EXERCISE DIRECTIONS – Report every line from the material that contains the word "button".

RECORD SET –
──────────────────────────────

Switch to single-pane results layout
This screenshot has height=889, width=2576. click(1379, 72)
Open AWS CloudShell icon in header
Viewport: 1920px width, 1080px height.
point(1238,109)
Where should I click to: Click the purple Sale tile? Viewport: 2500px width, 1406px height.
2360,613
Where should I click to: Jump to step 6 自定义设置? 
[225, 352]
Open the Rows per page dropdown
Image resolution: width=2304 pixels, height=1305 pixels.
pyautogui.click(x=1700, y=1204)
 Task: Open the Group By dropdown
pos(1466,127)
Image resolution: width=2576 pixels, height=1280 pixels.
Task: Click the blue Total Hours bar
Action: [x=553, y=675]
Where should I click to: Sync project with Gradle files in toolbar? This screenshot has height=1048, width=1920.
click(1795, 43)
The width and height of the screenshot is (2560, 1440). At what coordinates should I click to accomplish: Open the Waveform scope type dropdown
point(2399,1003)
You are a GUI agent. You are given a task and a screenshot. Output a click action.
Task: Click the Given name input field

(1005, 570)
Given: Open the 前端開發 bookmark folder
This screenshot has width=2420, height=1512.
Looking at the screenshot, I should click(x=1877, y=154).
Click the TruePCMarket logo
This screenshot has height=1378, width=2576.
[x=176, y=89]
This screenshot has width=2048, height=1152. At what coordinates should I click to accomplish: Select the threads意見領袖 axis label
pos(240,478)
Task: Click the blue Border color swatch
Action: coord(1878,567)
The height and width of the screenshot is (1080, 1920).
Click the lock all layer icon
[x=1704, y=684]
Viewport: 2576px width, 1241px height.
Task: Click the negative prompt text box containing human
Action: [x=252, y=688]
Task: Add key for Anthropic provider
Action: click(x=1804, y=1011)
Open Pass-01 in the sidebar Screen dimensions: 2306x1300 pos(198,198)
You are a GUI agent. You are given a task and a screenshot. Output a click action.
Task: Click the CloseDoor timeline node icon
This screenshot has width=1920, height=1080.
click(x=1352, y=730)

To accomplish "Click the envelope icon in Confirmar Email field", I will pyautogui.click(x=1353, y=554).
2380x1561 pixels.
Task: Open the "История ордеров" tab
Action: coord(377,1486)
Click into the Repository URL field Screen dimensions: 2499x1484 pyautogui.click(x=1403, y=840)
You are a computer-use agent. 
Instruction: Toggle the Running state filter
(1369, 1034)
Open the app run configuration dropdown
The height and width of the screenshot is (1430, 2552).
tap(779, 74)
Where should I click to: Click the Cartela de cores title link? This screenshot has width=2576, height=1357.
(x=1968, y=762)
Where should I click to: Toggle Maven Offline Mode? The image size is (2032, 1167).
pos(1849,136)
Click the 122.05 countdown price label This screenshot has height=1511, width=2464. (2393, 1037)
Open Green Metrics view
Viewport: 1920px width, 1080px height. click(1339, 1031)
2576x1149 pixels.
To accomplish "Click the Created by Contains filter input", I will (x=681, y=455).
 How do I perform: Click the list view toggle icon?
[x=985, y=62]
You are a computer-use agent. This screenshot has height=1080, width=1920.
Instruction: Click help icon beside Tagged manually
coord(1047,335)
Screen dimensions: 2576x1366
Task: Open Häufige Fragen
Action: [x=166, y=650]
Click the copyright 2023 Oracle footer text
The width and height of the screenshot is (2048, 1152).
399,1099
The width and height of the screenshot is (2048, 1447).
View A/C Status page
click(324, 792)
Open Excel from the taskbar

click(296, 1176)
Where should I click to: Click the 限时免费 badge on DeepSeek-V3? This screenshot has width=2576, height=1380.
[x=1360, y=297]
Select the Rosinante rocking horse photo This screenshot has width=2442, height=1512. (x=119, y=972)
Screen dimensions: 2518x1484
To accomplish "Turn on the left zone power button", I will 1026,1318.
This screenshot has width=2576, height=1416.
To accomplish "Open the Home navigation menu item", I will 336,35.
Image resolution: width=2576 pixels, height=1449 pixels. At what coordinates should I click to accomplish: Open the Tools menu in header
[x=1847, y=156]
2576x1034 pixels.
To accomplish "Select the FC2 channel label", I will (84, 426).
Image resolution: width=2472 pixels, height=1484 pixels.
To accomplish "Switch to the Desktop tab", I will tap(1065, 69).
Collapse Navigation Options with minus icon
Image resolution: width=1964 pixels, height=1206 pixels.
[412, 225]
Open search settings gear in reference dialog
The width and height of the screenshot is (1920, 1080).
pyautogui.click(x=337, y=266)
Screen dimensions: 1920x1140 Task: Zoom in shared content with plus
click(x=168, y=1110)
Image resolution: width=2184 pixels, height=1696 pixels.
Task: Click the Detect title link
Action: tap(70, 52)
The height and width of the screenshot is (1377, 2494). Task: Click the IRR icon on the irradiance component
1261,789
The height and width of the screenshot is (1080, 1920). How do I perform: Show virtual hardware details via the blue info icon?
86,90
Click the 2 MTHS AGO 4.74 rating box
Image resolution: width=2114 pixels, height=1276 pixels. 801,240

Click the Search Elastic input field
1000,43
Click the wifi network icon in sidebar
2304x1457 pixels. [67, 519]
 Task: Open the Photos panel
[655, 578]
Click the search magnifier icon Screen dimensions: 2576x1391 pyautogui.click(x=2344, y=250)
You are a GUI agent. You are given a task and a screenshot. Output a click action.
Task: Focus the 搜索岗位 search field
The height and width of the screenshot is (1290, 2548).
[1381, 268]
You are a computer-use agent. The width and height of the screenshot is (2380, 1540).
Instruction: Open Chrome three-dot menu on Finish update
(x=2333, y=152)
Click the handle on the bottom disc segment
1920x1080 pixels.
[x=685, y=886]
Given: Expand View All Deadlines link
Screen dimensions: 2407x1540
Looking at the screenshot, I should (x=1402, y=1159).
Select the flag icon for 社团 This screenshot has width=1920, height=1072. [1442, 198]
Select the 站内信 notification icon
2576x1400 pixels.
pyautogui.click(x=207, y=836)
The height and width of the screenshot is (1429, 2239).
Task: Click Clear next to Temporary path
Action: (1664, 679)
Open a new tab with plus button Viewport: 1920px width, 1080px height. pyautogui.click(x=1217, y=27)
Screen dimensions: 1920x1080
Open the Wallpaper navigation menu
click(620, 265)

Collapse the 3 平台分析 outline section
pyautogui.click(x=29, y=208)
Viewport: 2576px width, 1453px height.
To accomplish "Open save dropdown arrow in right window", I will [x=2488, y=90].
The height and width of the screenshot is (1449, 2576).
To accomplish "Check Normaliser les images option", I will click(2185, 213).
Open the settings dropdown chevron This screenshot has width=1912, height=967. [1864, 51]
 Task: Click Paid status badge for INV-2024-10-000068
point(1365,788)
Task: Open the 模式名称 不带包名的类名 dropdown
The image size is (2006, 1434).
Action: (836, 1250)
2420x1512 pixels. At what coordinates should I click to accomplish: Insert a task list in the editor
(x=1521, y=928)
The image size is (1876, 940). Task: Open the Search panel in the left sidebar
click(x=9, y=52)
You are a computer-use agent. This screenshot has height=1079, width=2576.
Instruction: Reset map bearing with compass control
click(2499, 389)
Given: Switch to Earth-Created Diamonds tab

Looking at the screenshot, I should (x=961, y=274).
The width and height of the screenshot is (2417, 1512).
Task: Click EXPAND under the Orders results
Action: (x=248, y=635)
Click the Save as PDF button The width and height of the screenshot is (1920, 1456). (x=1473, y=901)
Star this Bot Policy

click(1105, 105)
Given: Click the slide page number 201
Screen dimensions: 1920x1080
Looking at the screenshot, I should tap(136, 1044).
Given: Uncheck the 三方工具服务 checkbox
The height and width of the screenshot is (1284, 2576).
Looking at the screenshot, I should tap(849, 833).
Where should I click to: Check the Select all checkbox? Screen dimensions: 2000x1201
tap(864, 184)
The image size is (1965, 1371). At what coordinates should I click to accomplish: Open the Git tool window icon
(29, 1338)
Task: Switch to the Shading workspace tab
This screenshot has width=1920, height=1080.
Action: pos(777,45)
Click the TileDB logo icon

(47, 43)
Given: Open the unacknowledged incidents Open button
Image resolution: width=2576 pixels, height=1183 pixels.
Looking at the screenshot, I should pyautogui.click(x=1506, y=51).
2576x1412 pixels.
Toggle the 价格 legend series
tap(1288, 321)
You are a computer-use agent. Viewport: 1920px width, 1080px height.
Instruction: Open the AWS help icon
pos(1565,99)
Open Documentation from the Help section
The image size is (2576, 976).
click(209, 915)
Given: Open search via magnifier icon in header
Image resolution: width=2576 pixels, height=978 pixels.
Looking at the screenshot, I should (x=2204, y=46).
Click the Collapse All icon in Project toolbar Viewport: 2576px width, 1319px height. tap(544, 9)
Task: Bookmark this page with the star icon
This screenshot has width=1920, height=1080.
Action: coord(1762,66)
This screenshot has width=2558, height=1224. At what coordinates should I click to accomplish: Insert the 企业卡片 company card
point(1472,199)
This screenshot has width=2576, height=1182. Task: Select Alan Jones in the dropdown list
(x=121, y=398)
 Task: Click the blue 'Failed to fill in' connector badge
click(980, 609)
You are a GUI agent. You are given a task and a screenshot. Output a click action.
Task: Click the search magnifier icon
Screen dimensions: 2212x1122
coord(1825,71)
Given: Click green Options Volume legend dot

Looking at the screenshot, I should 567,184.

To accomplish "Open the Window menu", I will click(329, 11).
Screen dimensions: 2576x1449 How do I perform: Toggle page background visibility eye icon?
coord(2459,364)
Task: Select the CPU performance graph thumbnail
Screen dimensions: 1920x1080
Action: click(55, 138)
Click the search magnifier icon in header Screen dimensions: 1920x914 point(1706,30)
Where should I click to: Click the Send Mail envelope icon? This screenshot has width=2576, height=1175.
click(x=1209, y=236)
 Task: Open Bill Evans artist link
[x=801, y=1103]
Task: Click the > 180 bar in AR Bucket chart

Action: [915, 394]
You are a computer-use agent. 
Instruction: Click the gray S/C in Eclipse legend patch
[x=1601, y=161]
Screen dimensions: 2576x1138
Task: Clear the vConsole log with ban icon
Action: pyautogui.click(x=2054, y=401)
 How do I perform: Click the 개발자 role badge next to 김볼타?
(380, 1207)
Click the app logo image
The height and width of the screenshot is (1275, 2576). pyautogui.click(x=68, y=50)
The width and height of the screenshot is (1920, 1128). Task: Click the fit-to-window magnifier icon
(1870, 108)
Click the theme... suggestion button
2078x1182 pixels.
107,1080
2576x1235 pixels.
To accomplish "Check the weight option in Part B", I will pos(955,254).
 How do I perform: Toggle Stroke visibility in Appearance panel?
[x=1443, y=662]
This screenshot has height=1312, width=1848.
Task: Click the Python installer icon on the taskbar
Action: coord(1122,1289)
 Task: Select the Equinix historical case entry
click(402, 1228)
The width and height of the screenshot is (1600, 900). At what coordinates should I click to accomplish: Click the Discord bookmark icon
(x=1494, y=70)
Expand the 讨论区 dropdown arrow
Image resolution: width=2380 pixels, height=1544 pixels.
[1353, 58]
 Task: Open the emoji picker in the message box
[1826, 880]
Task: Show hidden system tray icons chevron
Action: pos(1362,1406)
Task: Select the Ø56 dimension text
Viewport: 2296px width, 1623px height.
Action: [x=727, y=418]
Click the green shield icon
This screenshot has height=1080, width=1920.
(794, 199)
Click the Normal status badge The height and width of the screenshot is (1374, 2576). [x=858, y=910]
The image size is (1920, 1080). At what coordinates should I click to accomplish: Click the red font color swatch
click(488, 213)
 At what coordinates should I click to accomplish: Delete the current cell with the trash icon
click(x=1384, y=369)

──────────────────────────────

REPLY –
To accomplish "Turn on the left zone power button", I will 1026,1318.
Open a new tab with plus button Viewport: 1920px width, 1080px height. pyautogui.click(x=1217, y=27)
Click the Save as PDF button The width and height of the screenshot is (1920, 1456). (x=1473, y=901)
Given: Open the unacknowledged incidents Open button
Click the theme... suggestion button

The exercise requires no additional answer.